• [Your goal]: Copy every line of the listing below without changing anything.

• [The records]:
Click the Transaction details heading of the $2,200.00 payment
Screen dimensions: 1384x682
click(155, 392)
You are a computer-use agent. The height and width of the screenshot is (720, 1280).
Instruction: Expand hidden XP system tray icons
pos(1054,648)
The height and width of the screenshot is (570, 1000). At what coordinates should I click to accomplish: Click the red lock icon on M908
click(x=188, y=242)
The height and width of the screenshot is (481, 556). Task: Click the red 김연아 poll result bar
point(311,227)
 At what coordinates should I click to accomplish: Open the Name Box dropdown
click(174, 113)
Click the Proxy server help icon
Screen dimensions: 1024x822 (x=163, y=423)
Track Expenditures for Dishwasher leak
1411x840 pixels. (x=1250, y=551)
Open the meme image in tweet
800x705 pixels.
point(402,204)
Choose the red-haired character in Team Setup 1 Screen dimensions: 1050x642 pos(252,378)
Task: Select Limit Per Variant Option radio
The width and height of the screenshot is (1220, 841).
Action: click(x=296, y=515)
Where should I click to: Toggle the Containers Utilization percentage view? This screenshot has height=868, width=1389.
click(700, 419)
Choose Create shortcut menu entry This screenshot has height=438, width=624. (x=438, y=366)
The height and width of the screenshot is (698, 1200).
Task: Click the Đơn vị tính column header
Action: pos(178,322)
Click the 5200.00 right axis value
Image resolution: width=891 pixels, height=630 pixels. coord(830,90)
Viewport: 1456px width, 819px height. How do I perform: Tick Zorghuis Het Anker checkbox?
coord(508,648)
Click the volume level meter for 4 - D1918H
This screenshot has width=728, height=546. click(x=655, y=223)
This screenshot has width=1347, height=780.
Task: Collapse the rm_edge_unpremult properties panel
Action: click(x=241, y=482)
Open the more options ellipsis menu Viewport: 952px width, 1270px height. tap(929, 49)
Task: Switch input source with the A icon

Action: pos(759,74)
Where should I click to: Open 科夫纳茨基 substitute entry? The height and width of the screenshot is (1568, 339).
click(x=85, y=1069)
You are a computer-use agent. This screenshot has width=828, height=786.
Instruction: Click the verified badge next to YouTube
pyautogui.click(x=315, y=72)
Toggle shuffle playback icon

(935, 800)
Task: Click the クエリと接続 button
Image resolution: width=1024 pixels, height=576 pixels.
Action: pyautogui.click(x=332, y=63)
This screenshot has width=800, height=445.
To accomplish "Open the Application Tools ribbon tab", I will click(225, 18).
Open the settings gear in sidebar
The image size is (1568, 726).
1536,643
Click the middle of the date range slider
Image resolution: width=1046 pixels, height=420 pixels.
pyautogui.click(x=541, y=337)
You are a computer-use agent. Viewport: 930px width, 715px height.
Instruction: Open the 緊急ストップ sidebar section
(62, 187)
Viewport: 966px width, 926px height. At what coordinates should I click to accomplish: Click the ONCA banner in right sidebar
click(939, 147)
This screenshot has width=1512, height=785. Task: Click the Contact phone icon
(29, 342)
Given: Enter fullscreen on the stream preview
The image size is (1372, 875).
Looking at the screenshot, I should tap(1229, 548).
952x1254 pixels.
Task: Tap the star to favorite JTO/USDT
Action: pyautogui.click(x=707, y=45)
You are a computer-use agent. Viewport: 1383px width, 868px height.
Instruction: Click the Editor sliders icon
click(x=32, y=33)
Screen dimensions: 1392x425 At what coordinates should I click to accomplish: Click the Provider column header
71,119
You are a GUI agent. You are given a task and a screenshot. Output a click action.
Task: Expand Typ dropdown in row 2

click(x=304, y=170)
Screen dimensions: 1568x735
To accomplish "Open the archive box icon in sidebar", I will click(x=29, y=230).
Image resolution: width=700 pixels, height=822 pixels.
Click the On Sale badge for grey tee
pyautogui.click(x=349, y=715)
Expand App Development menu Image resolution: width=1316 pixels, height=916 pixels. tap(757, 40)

• [Solution for this problem]:
Click the Transaction details heading of the $2,200.00 payment
Screen dimensions: 1384x682
click(155, 392)
You are a computer-use agent. The height and width of the screenshot is (720, 1280).
Instruction: Expand hidden XP system tray icons
pos(1054,648)
The height and width of the screenshot is (570, 1000). At what coordinates should I click to accomplish: Click the red lock icon on M908
click(x=188, y=242)
The height and width of the screenshot is (481, 556). Task: Click the red 김연아 poll result bar
point(311,227)
 At what coordinates should I click to accomplish: Open the Name Box dropdown
click(174, 113)
Click the Proxy server help icon
Screen dimensions: 1024x822 (x=163, y=423)
Track Expenditures for Dishwasher leak
1411x840 pixels. (x=1250, y=551)
Open the meme image in tweet
800x705 pixels.
point(402,204)
Choose the red-haired character in Team Setup 1 Screen dimensions: 1050x642 pos(252,378)
Task: Select Limit Per Variant Option radio
The width and height of the screenshot is (1220, 841).
Action: click(x=296, y=515)
Where should I click to: Toggle the Containers Utilization percentage view? This screenshot has height=868, width=1389.
click(700, 419)
Choose Create shortcut menu entry This screenshot has height=438, width=624. (x=438, y=366)
The height and width of the screenshot is (698, 1200).
Task: Click the Đơn vị tính column header
Action: pos(178,322)
Click the 5200.00 right axis value
Image resolution: width=891 pixels, height=630 pixels. coord(830,90)
Viewport: 1456px width, 819px height. How do I perform: Tick Zorghuis Het Anker checkbox?
coord(508,648)
Click the volume level meter for 4 - D1918H
This screenshot has width=728, height=546. click(x=655, y=223)
This screenshot has width=1347, height=780.
Task: Collapse the rm_edge_unpremult properties panel
Action: click(x=241, y=482)
Open the more options ellipsis menu Viewport: 952px width, 1270px height. tap(929, 49)
Task: Switch input source with the A icon

Action: pos(759,74)
Where should I click to: Open 科夫纳茨基 substitute entry? The height and width of the screenshot is (1568, 339).
click(x=85, y=1069)
You are a computer-use agent. This screenshot has width=828, height=786.
Instruction: Click the verified badge next to YouTube
pyautogui.click(x=315, y=72)
Toggle shuffle playback icon

(935, 800)
Task: Click the クエリと接続 button
Image resolution: width=1024 pixels, height=576 pixels.
Action: pyautogui.click(x=332, y=63)
This screenshot has width=800, height=445.
To accomplish "Open the Application Tools ribbon tab", I will click(225, 18).
Open the settings gear in sidebar
The image size is (1568, 726).
1536,643
Click the middle of the date range slider
Image resolution: width=1046 pixels, height=420 pixels.
pyautogui.click(x=541, y=337)
You are a computer-use agent. Viewport: 930px width, 715px height.
Instruction: Open the 緊急ストップ sidebar section
(62, 187)
Viewport: 966px width, 926px height. At what coordinates should I click to accomplish: Click the ONCA banner in right sidebar
click(939, 147)
This screenshot has width=1512, height=785. Task: Click the Contact phone icon
(29, 342)
Given: Enter fullscreen on the stream preview
The image size is (1372, 875).
Looking at the screenshot, I should tap(1229, 548).
952x1254 pixels.
Task: Tap the star to favorite JTO/USDT
Action: pyautogui.click(x=707, y=45)
You are a computer-use agent. Viewport: 1383px width, 868px height.
Instruction: Click the Editor sliders icon
click(x=32, y=33)
Screen dimensions: 1392x425 At what coordinates should I click to accomplish: Click the Provider column header
71,119
You are a GUI agent. You are given a task and a screenshot. Output a click action.
Task: Expand Typ dropdown in row 2

click(x=304, y=170)
Screen dimensions: 1568x735
To accomplish "Open the archive box icon in sidebar", I will click(x=29, y=230).
Image resolution: width=700 pixels, height=822 pixels.
Click the On Sale badge for grey tee
pyautogui.click(x=349, y=715)
Expand App Development menu Image resolution: width=1316 pixels, height=916 pixels. tap(757, 40)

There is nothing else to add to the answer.